Why Skin So Soft Falls Short
Avon Skin So Soft has a persistent reputation as a midge repellent, but the science tells a more nuanced story. In controlled testing against biting midges, it provided about 71% protection, significantly less than the 96% to 98% achieved by DEET. More telling, the product didn’t actually repel midges at all. It worked by trapping them in its oily film before they could bite. That’s a meaningful difference: once the oil layer thins or rubs off, protection drops quickly. It’s better than nothing, but if you’re heading into serious midge territory, it’s not a substitute for a proper repellent.
Clothing and Permethrin Treatment
Midges can bite through thin, tight-fitting fabric, so your clothing choices matter. Loose-fitting, long-sleeved shirts and long pants in light colors create a physical barrier that midges struggle to penetrate. Tightly woven fabrics work best. Head nets with a fine mesh are essential in heavy midge areas, as standard mosquito netting often has gaps large enough for midges to pass through.

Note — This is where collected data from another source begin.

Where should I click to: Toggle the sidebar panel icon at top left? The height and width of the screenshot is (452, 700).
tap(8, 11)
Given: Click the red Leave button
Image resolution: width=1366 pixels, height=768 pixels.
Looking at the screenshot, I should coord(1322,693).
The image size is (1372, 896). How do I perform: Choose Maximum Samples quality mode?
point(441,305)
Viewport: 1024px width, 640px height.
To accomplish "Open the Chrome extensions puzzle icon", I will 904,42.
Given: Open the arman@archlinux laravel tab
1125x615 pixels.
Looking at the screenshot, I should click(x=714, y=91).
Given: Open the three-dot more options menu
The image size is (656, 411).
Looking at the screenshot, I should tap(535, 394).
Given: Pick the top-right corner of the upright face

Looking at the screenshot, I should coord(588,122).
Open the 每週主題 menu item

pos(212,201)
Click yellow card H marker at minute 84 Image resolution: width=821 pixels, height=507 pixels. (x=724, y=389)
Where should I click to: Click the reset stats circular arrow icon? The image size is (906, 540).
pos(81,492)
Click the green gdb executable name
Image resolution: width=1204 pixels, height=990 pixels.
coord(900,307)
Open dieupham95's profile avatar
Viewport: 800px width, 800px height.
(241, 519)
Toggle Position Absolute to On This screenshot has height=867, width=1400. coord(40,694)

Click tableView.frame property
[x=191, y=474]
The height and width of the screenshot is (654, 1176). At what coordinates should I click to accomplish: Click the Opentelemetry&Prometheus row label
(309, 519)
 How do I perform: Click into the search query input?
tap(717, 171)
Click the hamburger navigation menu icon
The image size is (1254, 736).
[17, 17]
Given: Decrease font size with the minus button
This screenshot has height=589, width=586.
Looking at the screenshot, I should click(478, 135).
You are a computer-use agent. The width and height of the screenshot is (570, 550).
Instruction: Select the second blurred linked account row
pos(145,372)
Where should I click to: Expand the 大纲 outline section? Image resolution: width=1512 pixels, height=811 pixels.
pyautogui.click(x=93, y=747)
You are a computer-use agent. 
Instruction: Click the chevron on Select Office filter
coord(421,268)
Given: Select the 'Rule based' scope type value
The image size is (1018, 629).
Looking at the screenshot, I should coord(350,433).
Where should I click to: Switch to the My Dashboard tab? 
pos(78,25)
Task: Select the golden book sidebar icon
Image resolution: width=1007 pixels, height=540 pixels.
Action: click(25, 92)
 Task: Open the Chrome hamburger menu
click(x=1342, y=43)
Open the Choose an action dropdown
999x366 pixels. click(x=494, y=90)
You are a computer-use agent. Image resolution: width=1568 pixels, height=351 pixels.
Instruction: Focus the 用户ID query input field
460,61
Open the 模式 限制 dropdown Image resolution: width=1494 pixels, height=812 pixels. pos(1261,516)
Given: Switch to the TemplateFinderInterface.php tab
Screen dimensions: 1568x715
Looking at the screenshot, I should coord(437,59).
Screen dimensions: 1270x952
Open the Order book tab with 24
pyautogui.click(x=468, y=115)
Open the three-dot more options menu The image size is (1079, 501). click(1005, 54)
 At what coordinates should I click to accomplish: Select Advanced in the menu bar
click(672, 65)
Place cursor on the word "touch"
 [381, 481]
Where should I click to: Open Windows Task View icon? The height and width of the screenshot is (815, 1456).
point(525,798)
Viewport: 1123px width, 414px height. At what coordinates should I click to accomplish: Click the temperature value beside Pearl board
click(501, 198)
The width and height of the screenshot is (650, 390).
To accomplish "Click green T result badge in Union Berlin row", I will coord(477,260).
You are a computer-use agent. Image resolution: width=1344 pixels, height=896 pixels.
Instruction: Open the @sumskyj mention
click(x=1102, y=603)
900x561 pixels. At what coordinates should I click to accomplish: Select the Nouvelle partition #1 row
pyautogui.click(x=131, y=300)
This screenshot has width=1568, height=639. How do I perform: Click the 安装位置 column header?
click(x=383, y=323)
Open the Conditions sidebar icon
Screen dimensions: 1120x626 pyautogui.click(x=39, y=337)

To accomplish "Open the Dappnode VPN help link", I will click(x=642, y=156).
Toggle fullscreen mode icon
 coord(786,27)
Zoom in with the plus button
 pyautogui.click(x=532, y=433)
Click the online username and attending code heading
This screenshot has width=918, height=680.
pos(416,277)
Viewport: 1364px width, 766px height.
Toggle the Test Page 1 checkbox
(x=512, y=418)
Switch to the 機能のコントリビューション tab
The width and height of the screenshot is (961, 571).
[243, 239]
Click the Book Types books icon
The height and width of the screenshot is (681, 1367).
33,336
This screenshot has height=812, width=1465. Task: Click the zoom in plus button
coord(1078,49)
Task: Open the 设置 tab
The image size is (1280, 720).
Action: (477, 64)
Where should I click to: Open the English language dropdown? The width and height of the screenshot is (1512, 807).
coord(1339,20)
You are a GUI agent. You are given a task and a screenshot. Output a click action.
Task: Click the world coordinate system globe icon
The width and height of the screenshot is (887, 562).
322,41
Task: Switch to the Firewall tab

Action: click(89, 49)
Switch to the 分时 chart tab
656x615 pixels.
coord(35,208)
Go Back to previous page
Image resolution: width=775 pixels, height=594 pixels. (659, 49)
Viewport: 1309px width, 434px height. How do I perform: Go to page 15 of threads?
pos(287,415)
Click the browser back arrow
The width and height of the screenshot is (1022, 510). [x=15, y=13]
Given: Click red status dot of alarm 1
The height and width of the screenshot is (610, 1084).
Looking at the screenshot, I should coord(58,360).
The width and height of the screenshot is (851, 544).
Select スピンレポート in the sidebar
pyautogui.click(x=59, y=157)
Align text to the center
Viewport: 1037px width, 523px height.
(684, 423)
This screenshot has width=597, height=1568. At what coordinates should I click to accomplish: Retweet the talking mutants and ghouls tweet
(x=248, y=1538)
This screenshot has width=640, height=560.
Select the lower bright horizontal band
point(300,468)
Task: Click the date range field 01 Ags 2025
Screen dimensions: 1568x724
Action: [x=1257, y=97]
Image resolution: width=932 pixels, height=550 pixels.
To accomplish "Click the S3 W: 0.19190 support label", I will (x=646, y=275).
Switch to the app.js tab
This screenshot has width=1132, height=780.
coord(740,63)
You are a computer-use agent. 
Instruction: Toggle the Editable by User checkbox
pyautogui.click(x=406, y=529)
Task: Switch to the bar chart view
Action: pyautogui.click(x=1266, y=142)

Treating clothing with permethrin adds a chemical layer of defense. Permethrin kills or repels biting insects on contact with treated fabric, and the treatment survives multiple washes. You can buy pre-treated clothing or apply permethrin spray to your own gear. It’s particularly useful for hats, socks, and pant cuffs, which are the edges where midges tend to find their way to skin. Permethrin should only go on clothing and gear, never directly on skin.
Combining permethrin-treated clothing with a DEET or lemon eucalyptus repellent on exposed skin gives you the strongest personal protection available. This two-layer approach is what works best in places with heavy midge populations.
Reducing Midges Around Your Yard
Midges breed in moist soil, decaying vegetation, and shallow standing water. Reducing these breeding sites around your property makes a real difference over time. Clear leaf litter from gutters, drain any containers that collect water, and avoid overwatering garden beds. Compost piles and thick mulch near seating areas can be midge nurseries.
For immediate relief in outdoor living spaces, fans are surprisingly effective. A couple of oscillating fans on a deck can create enough airflow to keep midges from landing, since they can’t fly well in anything above a light breeze. This is one of the simplest and most underrated midge control strategies. CO2-baited traps can attract midges from up to 55 to 70 meters away, potentially reducing local populations, but they work best as one part of a broader approach rather than a standalone solution.
Layering Your Defenses
No single method eliminates midge bites entirely. The most effective approach stacks multiple strategies together. Time your outdoor activities for midday when possible. Choose breezy, open locations over sheltered, shaded spots near water. Wear loose, long clothing treated with permethrin. Apply DEET or lemon eucalyptus to any exposed skin. Set up a fan if you’re stationary.
Each layer on its own provides partial protection. Together, they make a dramatic difference. People who live in heavy midge areas, like the Scottish Highlands, coastal marshes, or lake regions, typically settle into a routine that combines three or four of these methods and find that midge season becomes manageable rather than miserable.